X-Ray and Neutron Science

Our research is centered around the use of large-scale experimental facilities using neutrons and X-rays, including the new X-ray source MAX-IV and the coming neutron source ESS, located in Lund (S), but also home-lab facilities e.g. via the CXC. With these sources, we study a wide range of hard and soft materials.

Our cross-disciplinary activities ranges from the study of polymer structure, over hydrogen dynamics in complex biophysical systems to the understanding of the complex quantum nature of magnets and superconductors.

Our activities are a combination of materials preparation, experimental studies with neutrons, X-rays and other techniques, numerical modeling and analytical theory.

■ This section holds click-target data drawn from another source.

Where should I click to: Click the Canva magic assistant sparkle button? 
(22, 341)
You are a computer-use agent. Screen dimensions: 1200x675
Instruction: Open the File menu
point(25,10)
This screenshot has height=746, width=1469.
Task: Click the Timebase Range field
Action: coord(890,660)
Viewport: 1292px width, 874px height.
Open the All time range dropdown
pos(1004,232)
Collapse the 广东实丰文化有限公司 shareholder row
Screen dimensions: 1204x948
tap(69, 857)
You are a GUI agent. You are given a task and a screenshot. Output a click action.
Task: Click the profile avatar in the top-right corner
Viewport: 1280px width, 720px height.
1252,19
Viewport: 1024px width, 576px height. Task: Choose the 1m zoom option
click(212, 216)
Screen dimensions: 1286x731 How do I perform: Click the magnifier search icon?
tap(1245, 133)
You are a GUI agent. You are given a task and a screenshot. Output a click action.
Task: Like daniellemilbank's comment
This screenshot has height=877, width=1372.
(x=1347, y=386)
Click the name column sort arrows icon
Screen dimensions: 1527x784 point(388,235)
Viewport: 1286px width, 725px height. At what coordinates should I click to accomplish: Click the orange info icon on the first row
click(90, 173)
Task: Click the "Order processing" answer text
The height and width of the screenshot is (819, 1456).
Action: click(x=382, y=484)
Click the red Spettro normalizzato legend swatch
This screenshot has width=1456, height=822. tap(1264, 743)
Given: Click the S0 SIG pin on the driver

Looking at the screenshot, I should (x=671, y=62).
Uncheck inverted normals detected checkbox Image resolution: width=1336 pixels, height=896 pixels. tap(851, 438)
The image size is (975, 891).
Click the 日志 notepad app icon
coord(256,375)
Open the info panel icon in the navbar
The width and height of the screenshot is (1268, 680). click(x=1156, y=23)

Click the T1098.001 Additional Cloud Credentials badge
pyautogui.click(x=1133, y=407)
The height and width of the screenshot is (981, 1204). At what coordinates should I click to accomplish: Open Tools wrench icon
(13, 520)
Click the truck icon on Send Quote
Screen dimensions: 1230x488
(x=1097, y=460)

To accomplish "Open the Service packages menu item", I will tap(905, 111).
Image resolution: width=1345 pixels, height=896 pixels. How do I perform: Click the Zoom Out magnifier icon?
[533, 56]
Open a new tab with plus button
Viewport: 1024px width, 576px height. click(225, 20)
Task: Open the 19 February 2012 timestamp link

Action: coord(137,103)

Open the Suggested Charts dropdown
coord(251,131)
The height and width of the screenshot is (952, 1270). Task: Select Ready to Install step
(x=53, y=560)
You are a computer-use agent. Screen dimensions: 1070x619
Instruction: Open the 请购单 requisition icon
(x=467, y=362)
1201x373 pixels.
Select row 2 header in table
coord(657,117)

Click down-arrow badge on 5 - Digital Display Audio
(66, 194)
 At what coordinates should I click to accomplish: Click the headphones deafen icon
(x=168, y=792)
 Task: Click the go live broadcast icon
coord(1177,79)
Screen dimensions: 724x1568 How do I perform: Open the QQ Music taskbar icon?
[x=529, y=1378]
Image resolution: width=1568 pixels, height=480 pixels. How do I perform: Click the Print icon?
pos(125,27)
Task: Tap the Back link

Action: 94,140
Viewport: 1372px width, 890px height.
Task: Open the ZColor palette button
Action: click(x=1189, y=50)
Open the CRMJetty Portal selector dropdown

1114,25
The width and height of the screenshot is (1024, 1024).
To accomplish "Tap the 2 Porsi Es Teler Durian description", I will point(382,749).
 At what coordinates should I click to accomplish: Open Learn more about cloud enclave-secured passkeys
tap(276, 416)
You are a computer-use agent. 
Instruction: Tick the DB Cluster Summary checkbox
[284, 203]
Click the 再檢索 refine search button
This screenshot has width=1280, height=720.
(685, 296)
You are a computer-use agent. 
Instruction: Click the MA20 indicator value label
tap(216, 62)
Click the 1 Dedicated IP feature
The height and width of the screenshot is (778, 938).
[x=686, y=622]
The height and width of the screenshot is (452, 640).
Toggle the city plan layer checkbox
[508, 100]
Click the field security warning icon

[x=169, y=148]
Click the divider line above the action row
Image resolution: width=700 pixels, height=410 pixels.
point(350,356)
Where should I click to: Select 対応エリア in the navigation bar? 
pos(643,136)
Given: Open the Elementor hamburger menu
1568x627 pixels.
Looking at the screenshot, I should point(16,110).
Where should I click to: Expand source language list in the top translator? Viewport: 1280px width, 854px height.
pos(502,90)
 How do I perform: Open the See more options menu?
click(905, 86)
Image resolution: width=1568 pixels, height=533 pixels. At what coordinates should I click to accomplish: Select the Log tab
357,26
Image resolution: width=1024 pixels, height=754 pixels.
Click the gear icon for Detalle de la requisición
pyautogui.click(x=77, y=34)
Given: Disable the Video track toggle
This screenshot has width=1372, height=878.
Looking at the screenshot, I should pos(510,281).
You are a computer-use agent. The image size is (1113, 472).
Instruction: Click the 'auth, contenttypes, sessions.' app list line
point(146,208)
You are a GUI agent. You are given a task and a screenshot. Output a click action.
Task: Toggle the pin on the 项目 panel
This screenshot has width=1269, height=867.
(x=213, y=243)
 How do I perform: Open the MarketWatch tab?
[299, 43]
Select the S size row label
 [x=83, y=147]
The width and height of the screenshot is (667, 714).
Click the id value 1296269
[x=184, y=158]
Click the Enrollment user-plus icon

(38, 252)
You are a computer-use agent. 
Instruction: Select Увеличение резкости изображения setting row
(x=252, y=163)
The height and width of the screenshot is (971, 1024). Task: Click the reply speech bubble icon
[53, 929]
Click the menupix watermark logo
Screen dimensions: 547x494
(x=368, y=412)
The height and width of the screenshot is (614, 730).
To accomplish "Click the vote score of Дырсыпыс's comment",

In addition, we contribute to the development of hardware and software to ESS and MAX-IV.

Research

Out efforts are a part of international collaborations that includes both experimental and theoretical methods. The main direction of our research are:

Soft matter

We study the structure of soft matter, such as polymer materials and complex biophysical systems.

We study the polymers with a combination of scattering, rheology and numerical simulations, with particular emphasis on self-assembly and dynamics.

Considerable focus is also given to the study of hydrogen dynamics of specific polymers – mostly the ones applied in dentistry - as well as to the understanding of the dynamics of biologically bound water in living cells and proteins.

Magnetism and superconductivity

We study the role of magnetism in materials. In particular, we are interested in the connection between the magnetism and the functionality of materials.

Examples of this are:

Unconventional superconductivity. We have a dedicated program to understand the role of magnetism in the high-temperature superconductors, with the ambition to understand the origin of superconductivity in these elusive materials.
“frustrated” magnets, where the energy landscape is very shallow and complicated, which in turn may lead to completely new states of matter;
many-body quantum mechanical correlation (entanglement) in magnets.